Since the MC problem has not been studied systematically in Python language in existing work, we empirically study the MC issues from GitHub and Stack Overflow and classify them into three patterns. We then used ModuleGuard to evaluate all 4.2 million PyPI packages and 3,711 high-star projects collected from GitHub for the presence
of MCs and their potential impacts. In summary, we propose the following research questions:
RQ1 (Issue Study). What are the common types of module conflict issues? What potential threats might they have?
RQ2 (PyPI Packages). How many of all PyPI packages have MC effects?
RQ3 (GitHub Projects). How many popular projects on GitHub are affected by MC, and what are their characteristics?

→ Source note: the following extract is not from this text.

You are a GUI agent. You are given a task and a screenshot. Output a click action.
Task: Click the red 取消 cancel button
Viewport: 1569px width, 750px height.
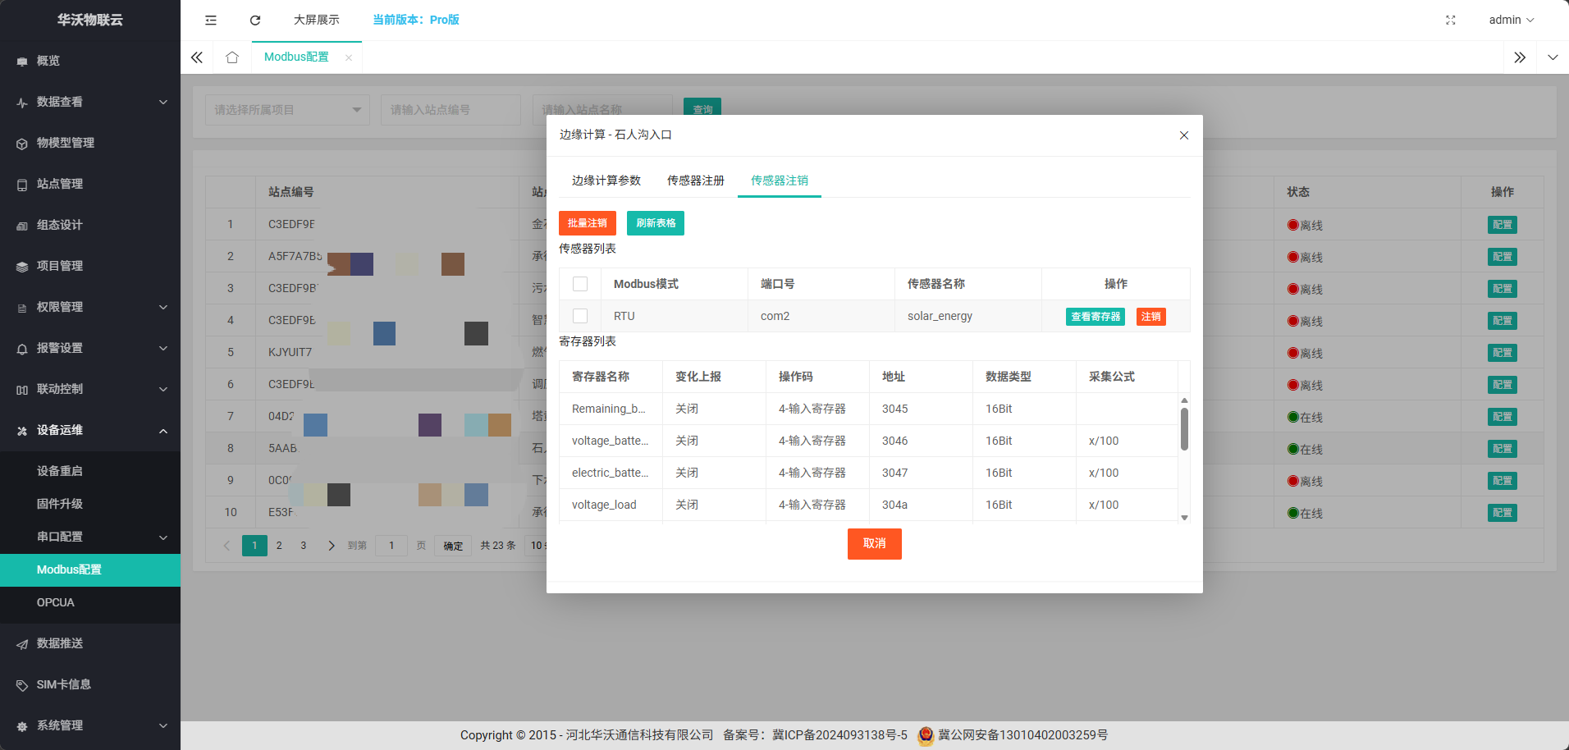pyautogui.click(x=874, y=543)
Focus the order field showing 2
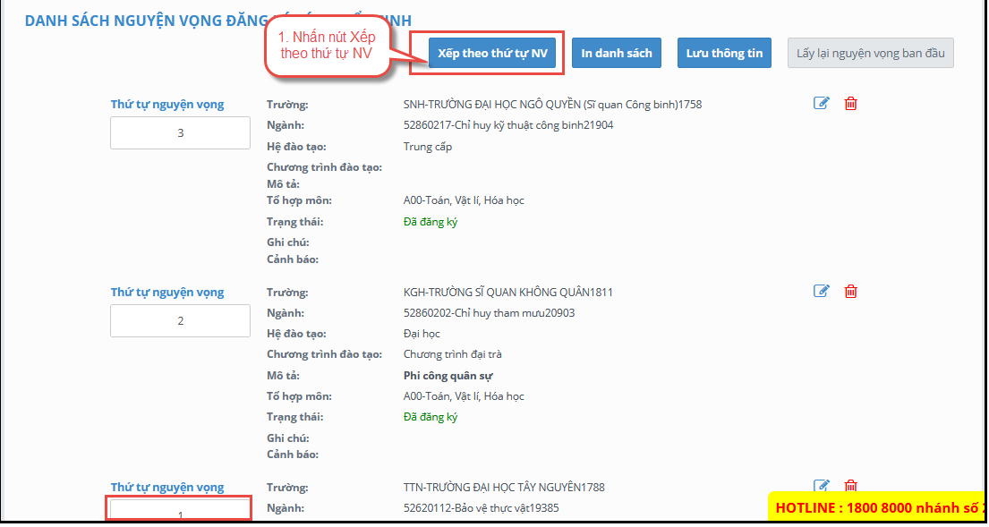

We select popular Python projects from GitHub. We collect the top 3,000 most-starred Python projects and 1,187 popular projects from awesome-Python. We merge and deduplicate the two datasets and obtain a total of 3,711 projects with 93,487 tags. We analyze their dependencies, resolve dependency graphs with \resolver, and detect module-in-Dep conflicts for them.
We detect 519 (13.93%) projects with 10,850 (11.61%) tags that have module overwriting threats. The results show that module-in-Dep conflicts are more prevalent in GitHub projects, as these projects tend to declare more dependencies than packages on PyPI. Although these conflicting modules may not affect the functionality of the program if the file contents are unchanged before and after overwriting, they can break the integrity of the package in the local environment and cause errors that are hard to debug. Moreover, there are 2,569 tags for 108 projects that may have functional errors, due to the difference in file contents before and after overwriting.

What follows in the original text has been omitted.